Gaibandha district is also part of the Rangpur division with a population of 2.4 million and a total area of 2115 km2 [12]. It is bordered by six districts, three of which were previously endemic, two were classified as “low endemic”, and one as non-endemic district. One of the districts to the north-west of Gaibandha, Rangpur district, had a baseline Mf prevalence of 10.0% (2002). Rangpur did not pass the first TAS in 2013, but did pass in 2016. No MDA or TAS has been conducted in Gaibandha district, as it was not considered endemic after mapping. The evaluation unit in Gaibandha district included only three of the seven sub-districts (Palashbari, Sadullapur, and Sundarganj, population of just under 994,138, area of 785km2) bordering the Rangpur district. These three sub-districts were selected due to (i) the risk of LF introduction due to the proximity with the Rangpur district and; (ii) the size of Gaibandha, which was considered too large for the implementation of MX throughout the entire district.
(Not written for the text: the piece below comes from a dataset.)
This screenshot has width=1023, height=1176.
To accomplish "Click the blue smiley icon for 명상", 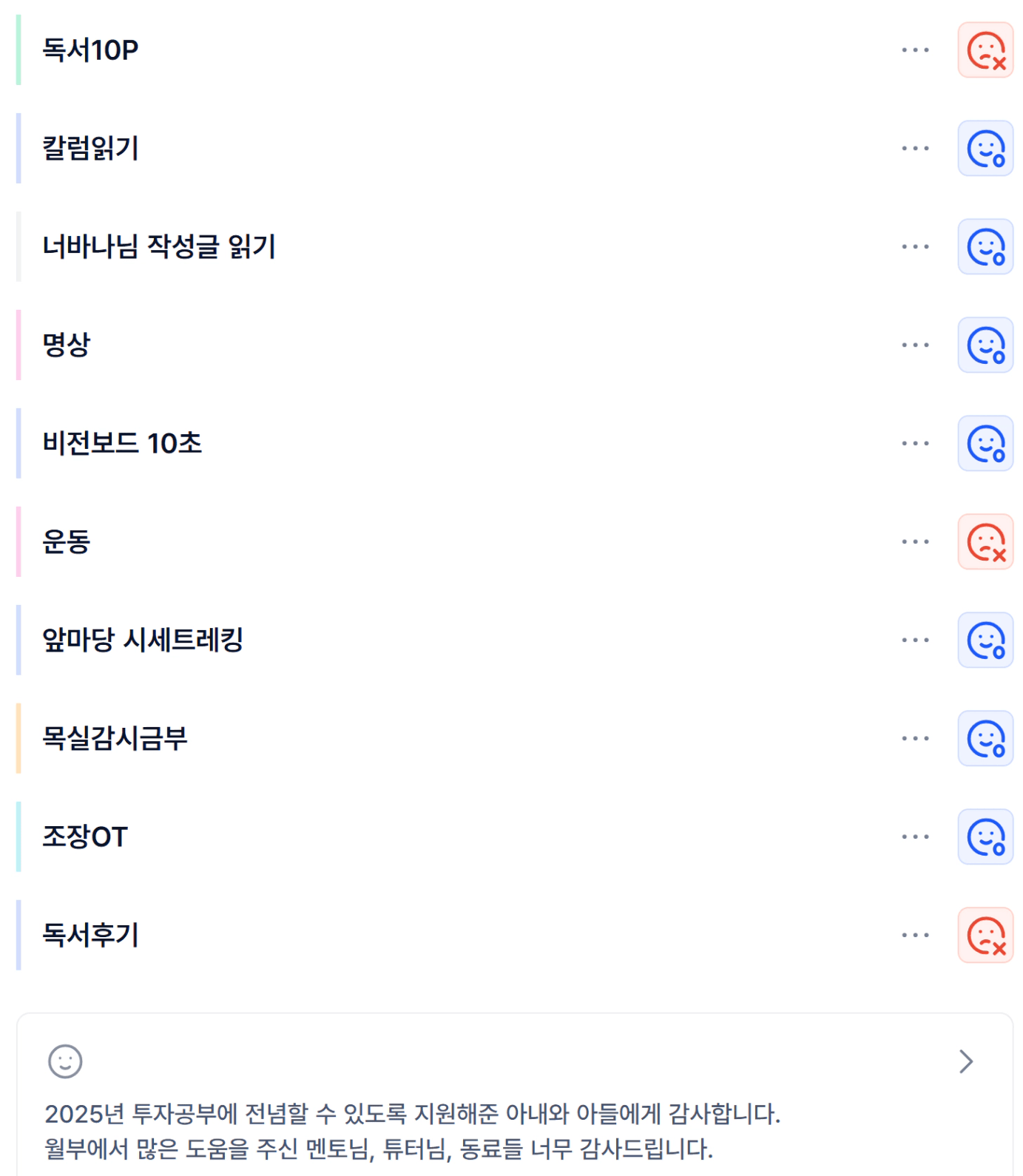I will (985, 345).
Mosquito sample size and sampling method

This study used a two-stage cluster sampling design. Probability proportional to estimated size (PPES) was used for the selection of villages based on the 2011 Bangladesh Census Data [12]. Thirty villages were selected for each evaluation unit. The sampling interval used to select the villages was calculated by dividing the estimated number of HHs in the evaluation unit by the number of villages (30). A number between zero and the sampling interval was randomly chosen to select the first village from the HH list, and then the sample interval was added to that number repeatedly until the 30 villages were chosen. Six HHs in each village were randomly selected (180 HHs per evaluation unit) from a numbered list of HHs provided by the village health assistants; trapping was done at these HH. CDC gravid traps were placed in each site for three consecutive nights unless more than 100 Cx. quinquefasciatus were collected prior to the third night.

The Culex quinquefasciatus sample size was based on a positivity threshold of <0.25%, a threshold previously suggested for areas where Culex mosquitoes are the vector [10]. When simple random sampling is presumed, a sample size of 6,850 Culex mosquitoes was required (alpha = 0.05, power = 0.75). To account for community level clustering, this sample size was multiplied by a design effect of two (13,700). This sample size was slightly decreased to 13,500 mosquitoes per evaluation unit (overall total 27,000 mosquitoes) so that it was evenly divisible by the cluster and pool size. We expected to collect at least 75 female Cx. quinquefasciatus mosquitoes over three nights at each household to be able to create three pools of 25 mosquito per trap site, which would result in a total of 540 pools of 25 mosquitoes per evaluation unit. No more than four pools were tested per site.

Mosquito collection, identification, and preservation

Four teams of three entomologists from the MoHFW were tasked with trap deployment and mosquito identification. Each team was generally able to complete trapping in two villages per three-day collection period, resulting in collections occurring in eight villages per three-day period for the four teams.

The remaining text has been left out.